(Task objective): Go through the records and extract every line with the word "coordinates".

Input for this task: Begin

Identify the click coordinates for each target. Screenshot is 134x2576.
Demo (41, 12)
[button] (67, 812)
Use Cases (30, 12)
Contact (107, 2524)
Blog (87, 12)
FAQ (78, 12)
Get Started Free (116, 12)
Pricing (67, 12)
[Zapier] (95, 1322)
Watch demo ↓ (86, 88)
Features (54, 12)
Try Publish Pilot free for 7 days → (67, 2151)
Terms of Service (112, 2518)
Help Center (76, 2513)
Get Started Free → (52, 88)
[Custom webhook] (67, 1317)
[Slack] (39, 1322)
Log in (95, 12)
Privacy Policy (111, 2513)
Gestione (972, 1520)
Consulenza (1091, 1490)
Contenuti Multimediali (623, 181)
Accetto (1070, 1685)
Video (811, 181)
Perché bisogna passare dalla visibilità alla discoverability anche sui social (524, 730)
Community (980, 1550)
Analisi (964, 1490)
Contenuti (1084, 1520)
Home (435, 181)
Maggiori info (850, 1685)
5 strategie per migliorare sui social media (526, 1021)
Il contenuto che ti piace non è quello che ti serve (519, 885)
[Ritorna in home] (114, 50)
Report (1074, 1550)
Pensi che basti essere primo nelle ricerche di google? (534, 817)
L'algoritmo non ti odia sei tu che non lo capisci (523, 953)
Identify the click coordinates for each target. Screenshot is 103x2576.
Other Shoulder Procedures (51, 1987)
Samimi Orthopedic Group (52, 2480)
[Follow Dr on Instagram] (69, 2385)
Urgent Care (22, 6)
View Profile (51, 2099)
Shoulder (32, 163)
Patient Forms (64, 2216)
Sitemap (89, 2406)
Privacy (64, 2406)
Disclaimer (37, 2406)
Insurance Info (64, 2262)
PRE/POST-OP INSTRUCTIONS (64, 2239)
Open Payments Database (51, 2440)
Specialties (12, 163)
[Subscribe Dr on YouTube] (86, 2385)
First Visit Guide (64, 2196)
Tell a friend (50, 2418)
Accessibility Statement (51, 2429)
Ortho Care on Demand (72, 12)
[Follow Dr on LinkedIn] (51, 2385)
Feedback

Input for this task: End

(Task result):
Identify the click coordinates for each target. Screenshot is 134x2576.
Identify the click coordinates for each target. Screenshot is 103x2576.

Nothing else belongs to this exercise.